SoftWear Automation has set its sights on advancing local production in Europe with a new initiative designed to elevate apparel manufacturing capabilities and foster collaboration among key industry players.
The Atlanta-based sewn machinery and robotics startup launched a European T-shirt workline and European Premier Customer Partnership (PCP) program that will work to help the region’s brands, manufacturers and retailers build up local supply chains and speed up the traditional garment manufacturing process. The aim, is to help European companies accelerate apparel manufacturing from cut fabric to finished goods and help makers develop better products for consumers.
According to Pete Santora, SoftWear Automation’s chief commercial officer, localizing production or fabricating goods on site will be a potential way to solve customer expectations that could include speeding up fashion supply chains with technology. Santora said two concepts are driving local production, including the inability to nail apparel forecasting and the fast pace of retail’s digital transformation.
“We can’t forecast every customer, weather event or trend. Localized manufacturing has to enter our strategic capability because well-planned forecasting is just historical guessing,” Santora said. “If the large size is out, we need a way to address that out of stock other than forecasting 6 months out.”
SoftWear Automation said the Digital T-Shirt Workline can produce a T-shirt twice as fast as manual sewing. The new fully autonomous workline can make one T-shirt in 22 seconds, which, in factory floor terms, is 200 percent faster than manual construction, and uses one-tenth of the labor, as it only requires one operator. By comparison, SoftWear Automation said one Sewbot operator can produce the same number of T-shirts as 17 manual sewers.
“There is a fundamental business model change coming and it creates immense opportunity. However it also creates risk and the teams that succeed will find ways to offset risk while they move forward securing their future,” Santora said. “We think we have some ideas on reducing risk in this journey and we look forward to sharing those with you in the future.”

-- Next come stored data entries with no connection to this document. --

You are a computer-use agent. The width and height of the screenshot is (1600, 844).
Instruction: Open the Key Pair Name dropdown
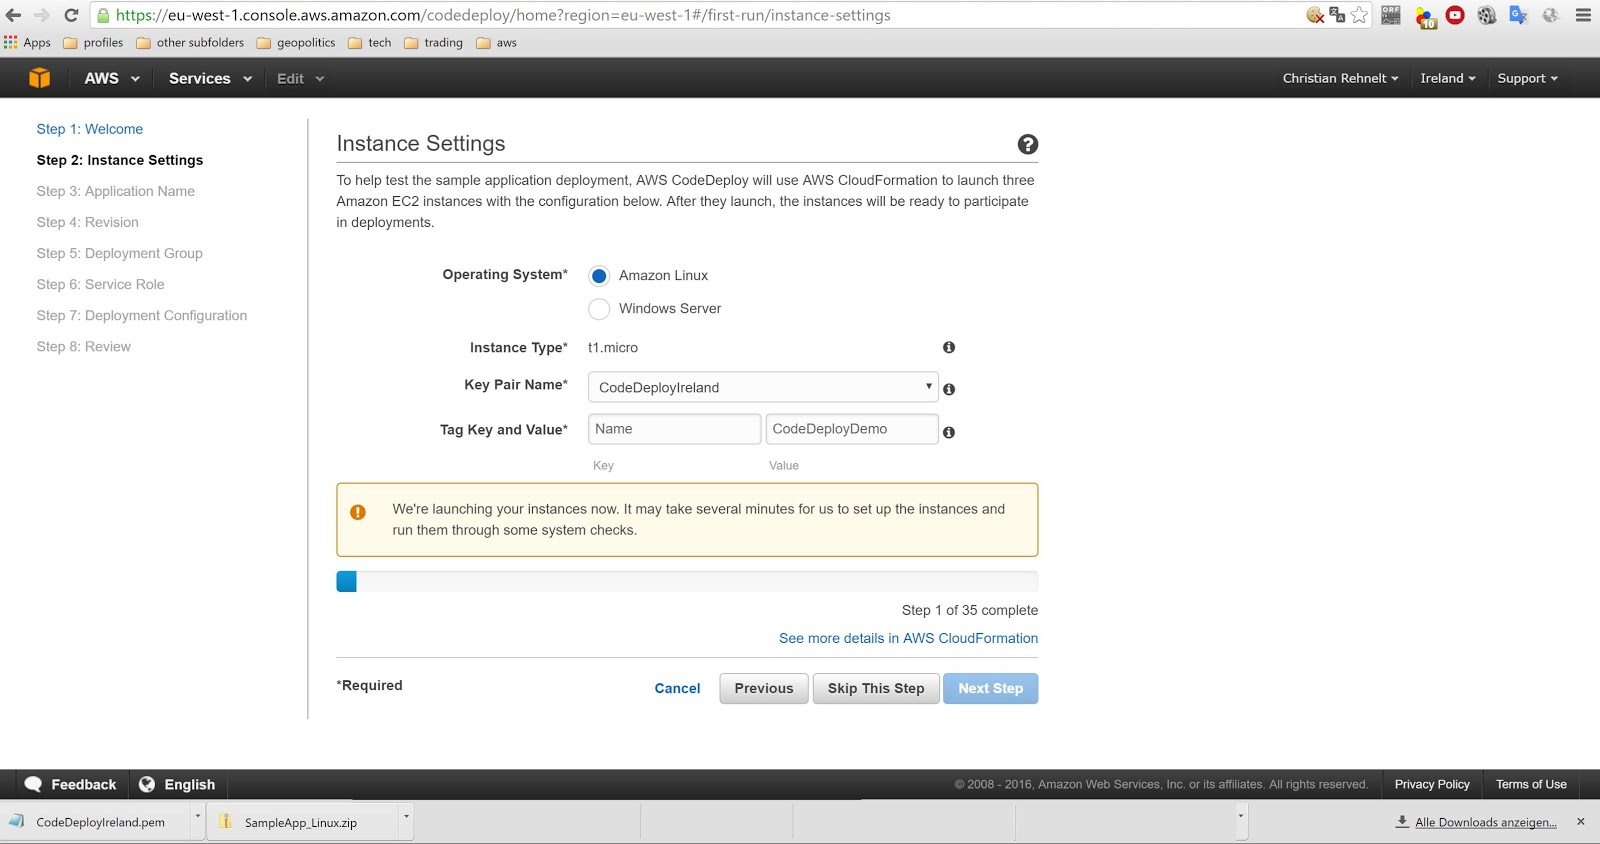[x=762, y=387]
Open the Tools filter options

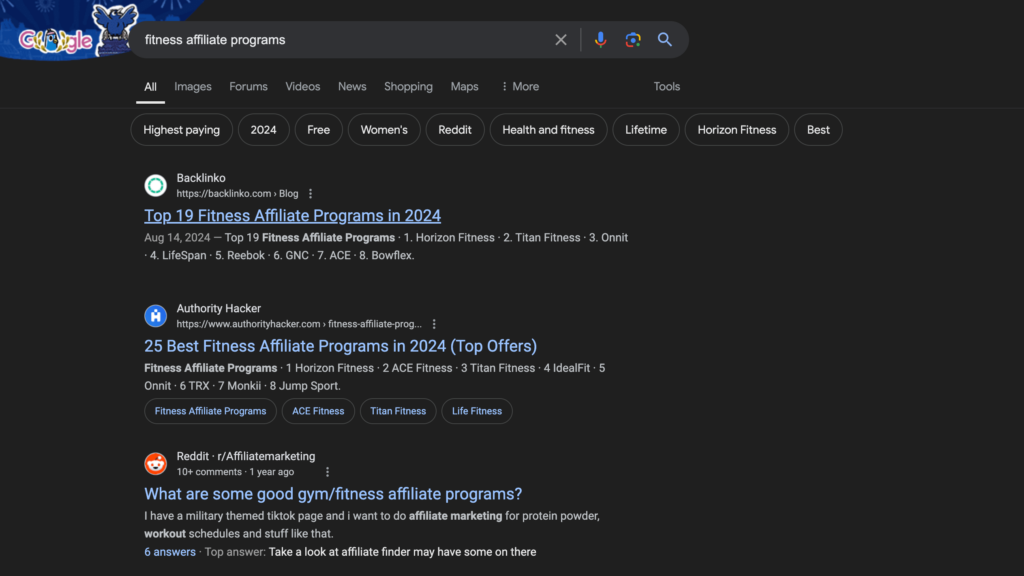coord(666,87)
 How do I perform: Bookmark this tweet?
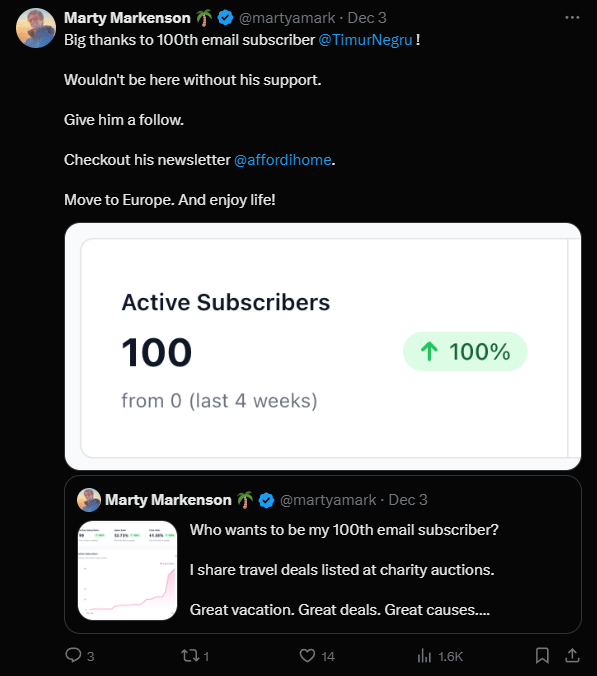542,656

SoftWear Automation has been working consistently to drive manufacturing into the future. In February, the company launched its Digital Footwear Upper Workline, an expansion of the patented Sewbot Pick-Place-Sew automation for shoe uppers. Compared to conventional template sewing, the workline can create a shoe upper up to 11 times faster and it can sew one upper with three overlays in 26 seconds. With the new footwear upper workline, SoftWear Automation aims to help improve countries’ sourcing strategies and speed up the global footwear supply chain.